(Saved entries)
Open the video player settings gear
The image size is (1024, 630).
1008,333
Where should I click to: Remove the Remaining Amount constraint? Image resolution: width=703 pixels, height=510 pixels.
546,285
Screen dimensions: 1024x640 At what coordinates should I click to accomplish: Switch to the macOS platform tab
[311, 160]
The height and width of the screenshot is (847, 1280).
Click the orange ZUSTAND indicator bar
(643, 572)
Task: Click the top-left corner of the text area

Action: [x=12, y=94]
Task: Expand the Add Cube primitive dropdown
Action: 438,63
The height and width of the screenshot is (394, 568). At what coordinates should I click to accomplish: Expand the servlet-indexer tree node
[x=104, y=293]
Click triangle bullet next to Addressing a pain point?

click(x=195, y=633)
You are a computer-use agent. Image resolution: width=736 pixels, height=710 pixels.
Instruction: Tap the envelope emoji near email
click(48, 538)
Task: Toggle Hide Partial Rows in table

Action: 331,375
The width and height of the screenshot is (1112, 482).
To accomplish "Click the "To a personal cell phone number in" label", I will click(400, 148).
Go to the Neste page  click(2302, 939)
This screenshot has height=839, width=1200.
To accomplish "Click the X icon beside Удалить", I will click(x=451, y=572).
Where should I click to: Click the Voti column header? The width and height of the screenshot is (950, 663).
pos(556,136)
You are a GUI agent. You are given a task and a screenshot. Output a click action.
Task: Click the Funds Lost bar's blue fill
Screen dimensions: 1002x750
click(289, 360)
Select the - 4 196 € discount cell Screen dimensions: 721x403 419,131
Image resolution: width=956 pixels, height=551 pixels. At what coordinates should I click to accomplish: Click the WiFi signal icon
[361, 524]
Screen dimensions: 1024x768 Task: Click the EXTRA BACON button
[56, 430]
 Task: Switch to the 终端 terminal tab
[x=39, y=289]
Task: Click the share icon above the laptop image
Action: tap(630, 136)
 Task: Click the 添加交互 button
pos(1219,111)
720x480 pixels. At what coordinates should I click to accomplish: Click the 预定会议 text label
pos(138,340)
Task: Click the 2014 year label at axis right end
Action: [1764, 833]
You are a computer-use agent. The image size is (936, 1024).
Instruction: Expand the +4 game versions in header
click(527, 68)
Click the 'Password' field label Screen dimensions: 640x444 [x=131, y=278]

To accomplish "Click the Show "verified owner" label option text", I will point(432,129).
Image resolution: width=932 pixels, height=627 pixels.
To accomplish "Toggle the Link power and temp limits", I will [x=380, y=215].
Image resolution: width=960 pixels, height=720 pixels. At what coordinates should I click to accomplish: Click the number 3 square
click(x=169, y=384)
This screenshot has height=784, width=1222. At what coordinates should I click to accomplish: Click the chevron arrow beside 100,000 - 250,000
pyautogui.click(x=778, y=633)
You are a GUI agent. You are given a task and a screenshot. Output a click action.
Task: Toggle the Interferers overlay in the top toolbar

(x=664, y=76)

INSTRUCTIONS FOR THE TASK: Return a word-for-word copy of the lines above from the one holding "Task: Toggle Hide Partial Rows in table" through the one holding "You are a computer-use agent. The", with both of them included and nothing besides.

EXPECTED OUTPUT:
Task: Toggle Hide Partial Rows in table

Action: 331,375
The width and height of the screenshot is (1112, 482).
To accomplish "Click the "To a personal cell phone number in" label", I will click(400, 148).
Go to the Neste page  click(2302, 939)
This screenshot has height=839, width=1200.
To accomplish "Click the X icon beside Удалить", I will click(x=451, y=572).
Where should I click to: Click the Voti column header? The width and height of the screenshot is (950, 663).
pos(556,136)
You are a GUI agent. You are given a task and a screenshot. Output a click action.
Task: Click the Funds Lost bar's blue fill
Screen dimensions: 1002x750
click(289, 360)
Select the - 4 196 € discount cell Screen dimensions: 721x403 419,131
Image resolution: width=956 pixels, height=551 pixels. At what coordinates should I click to accomplish: Click the WiFi signal icon
[361, 524]
Screen dimensions: 1024x768 Task: Click the EXTRA BACON button
[56, 430]
 Task: Switch to the 终端 terminal tab
[x=39, y=289]
Task: Click the share icon above the laptop image
Action: tap(630, 136)
 Task: Click the 添加交互 button
pos(1219,111)
720x480 pixels. At what coordinates should I click to accomplish: Click the 预定会议 text label
pos(138,340)
Task: Click the 2014 year label at axis right end
Action: [1764, 833]
You are a computer-use agent. The image size is (936, 1024).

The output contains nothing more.